Semin, (gunungkidul.sorot.co)--Sejumlah sopir angkutan desa yang tergabung dalam paguyuban Mekarsari sempat melakukan aksi mogok narik selama beberapa jam. Hal itu mereka lakukan karena ingin menyampaikan aspirasi mereka kepada pihak terminal maupun Dinas Perhubungan Kabupaten Gunungkidul.

Sehubungan dengan kebijakan Dinas Perhubungan yang diberlakukan sejak tanggal 1 Januari 2018 mengenai jalur lintasan angkutan desa atau trayek, para sopir angkutan desa merasa dirugikan. Maka dari itu, sejumlah sopir pun sempat melakukan aksi dan menyampaikan tuntutan mereka.

Salah satu anggota paguyuban, Sukadi mengatakan, uji coba kebijakan pemerintah ini sudah berlaku selama 1 minggu, namun dirasa merugikan sopir angkutan desa. Pasalnya penumpang angkutan pun menjadi lesu, serta sangat berpengaruh terhadap penghasilan sopir angkot.

"Kebijakan yang diberlakukan kemarin itu kami hanya boleh menaikturunkan penumpang di terminal, dan tidak boleh melintas di depan pasar. Padahal penumpang terbanyak berasal dari pasar," kata Sukadi saat ditemui di Terminal Semin, Senin (08/01/2018).

Mereka menuntut untuk dapat kembali melintas di depan Pasar Semin dan dapat menaikkan penumpang dari pasar tersebut.

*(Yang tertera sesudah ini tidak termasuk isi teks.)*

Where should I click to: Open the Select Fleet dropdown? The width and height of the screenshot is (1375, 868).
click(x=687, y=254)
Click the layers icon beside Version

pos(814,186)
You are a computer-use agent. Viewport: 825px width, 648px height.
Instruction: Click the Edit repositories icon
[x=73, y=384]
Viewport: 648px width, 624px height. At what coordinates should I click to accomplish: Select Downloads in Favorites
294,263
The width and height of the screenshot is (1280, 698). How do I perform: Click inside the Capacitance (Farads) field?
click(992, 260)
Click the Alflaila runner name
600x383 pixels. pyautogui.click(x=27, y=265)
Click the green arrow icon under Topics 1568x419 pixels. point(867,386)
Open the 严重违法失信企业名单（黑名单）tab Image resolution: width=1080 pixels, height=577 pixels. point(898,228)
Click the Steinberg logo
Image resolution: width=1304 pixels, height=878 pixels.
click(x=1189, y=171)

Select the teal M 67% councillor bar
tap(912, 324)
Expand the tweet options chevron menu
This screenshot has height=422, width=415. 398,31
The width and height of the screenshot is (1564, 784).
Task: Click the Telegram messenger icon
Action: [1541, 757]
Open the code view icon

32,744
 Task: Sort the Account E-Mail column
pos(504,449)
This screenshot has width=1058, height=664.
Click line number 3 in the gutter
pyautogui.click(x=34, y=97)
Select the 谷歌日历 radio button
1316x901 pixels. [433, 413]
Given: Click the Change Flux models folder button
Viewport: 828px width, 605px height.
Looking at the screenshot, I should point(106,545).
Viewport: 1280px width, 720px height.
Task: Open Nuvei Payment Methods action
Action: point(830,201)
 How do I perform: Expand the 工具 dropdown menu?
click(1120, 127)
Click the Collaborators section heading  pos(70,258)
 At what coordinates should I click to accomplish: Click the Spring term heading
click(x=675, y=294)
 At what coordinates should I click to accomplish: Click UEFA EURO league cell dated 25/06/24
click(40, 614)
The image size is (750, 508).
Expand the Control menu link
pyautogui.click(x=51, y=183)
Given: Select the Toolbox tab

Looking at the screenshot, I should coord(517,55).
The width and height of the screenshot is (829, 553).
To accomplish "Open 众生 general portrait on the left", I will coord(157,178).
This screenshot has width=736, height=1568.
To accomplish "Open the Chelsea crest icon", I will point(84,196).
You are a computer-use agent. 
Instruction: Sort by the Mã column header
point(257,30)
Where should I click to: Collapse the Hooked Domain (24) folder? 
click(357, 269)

Karena untuk mempermudah para penumpang dan pemasukan sopir pun tetap ada. 

Sementara itu, Koordinator Lapangan Terminal Semin, Trimanto mengatakan, kebijakan pemerintah itu bertujuan untuk menghidupkan aktifitas terminal. Mengingat tahun lalu aktifitas di terminal sangat sepi. Pasar Semin menjadi terminal bayangan bagi para sopir dan penumpang.

"Baru uji coba kebijakan semingu, para sopir sudah mulai melakukan aksi. Kemudian tadi kami lakukan koordinasi dengan pengurus paguyuban," ucap Trimanto.

Dari hasil koordinasi sementara, para sopir angkutan desa meminta untuk tetap dapat melewati depan Pasar Semin untuk menaikkan penumpang. Jika didapati ada angkudes yang nge-time di area Pasar Semin mereka rela untuk ditilang.

"Kami sudah sampaikan ke atasan di Dinas Perhubungan. Permintaan mereka akan segera dirapatkan. Untuk sekarang ini ya masih tetap aktifitas naik turun harus di terminal. Demi menghidupkan terminal yang semakin sepi. Selain itu juga mengantisipasi pasar kembali menjadi terminal bayangan," imbuhnya.

Meski hampir 25 sopir yang hadir pada aksi tersebut, namun tidak menimbulkan kegaduhan. Lima dari sopir-sopir angkutan desa selanjutnya dipanggil pihak terminal untuk melakukan rapat koordinasi.